Résumé par Doctrine IA

La salariée, Mme [E], a été licenciée pour inaptitude après avoir été déclarée inapte par la médecine du travail. Elle a saisi le conseil de prud'hommes, alléguant une exécution déloyale du contrat de travail, une violation de l'obligation de sécurité par l'employeur et un licenciement sans cause réelle et sérieuse.

Le conseil de prud'hommes avait condamné l'employeur à verser 15 000 euros de dommages-intérêts pour non-respect de l'obligation de santé de résultat, tout en déboutant la salariée de ses autres demandes. En appel, la cour a rejeté la demande de l'employeur d'écarter un certificat médical, considérant que l'employeur avait manqué à son obligation de sécurité de prévention en l'absence de document unique d'évaluation des risques et de mesures adaptées.

Cependant, la cour d'appel a infirmé partiellement le jugement de première instance.
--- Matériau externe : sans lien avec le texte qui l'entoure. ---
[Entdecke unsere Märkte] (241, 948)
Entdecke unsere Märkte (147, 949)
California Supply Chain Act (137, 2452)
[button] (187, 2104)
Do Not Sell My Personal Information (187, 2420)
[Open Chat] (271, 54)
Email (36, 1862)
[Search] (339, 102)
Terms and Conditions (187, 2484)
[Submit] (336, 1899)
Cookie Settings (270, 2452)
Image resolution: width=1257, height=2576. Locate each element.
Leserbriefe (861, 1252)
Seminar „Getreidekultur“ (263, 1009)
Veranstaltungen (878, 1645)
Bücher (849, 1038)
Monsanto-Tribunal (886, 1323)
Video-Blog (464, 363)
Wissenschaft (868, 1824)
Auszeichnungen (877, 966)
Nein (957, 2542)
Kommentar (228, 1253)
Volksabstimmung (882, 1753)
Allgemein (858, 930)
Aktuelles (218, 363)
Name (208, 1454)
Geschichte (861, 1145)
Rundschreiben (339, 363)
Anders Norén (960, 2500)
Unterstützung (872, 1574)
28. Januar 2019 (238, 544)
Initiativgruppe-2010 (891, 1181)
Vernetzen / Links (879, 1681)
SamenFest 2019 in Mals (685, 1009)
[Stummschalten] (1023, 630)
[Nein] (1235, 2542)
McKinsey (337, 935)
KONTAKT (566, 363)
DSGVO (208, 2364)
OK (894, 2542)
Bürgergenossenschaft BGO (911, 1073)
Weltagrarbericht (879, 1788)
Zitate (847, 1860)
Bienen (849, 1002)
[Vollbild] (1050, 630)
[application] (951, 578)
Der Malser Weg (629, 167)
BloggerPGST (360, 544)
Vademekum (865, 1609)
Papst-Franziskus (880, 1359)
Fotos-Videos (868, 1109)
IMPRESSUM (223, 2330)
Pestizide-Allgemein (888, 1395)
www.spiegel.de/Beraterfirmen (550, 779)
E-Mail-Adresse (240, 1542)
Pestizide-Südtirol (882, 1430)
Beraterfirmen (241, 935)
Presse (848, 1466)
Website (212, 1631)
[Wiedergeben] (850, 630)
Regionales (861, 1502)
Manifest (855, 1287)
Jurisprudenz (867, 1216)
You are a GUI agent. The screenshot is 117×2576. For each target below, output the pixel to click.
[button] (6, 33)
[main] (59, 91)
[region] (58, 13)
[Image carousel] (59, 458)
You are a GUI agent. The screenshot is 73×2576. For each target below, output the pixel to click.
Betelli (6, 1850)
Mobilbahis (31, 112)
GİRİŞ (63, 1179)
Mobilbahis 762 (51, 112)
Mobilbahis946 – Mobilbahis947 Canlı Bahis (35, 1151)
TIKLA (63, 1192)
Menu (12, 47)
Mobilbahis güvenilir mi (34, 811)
Elle a réduit les dommages-intérêts pour non-respect de l'obligation de sécurité à 2 000 euros, estimant que la salariée n'avait pas prouvé la surcharge de travail ou le comportement dénigrant de l'employeur. La cour a confirmé le licenciement pour inaptitude comme ayant une cause réelle et sérieuse, déboutant ainsi la salariée de ses demandes d'indemnités de préavis et de dommages-intérêts pour licenciement sans cause réelle et sérieuse.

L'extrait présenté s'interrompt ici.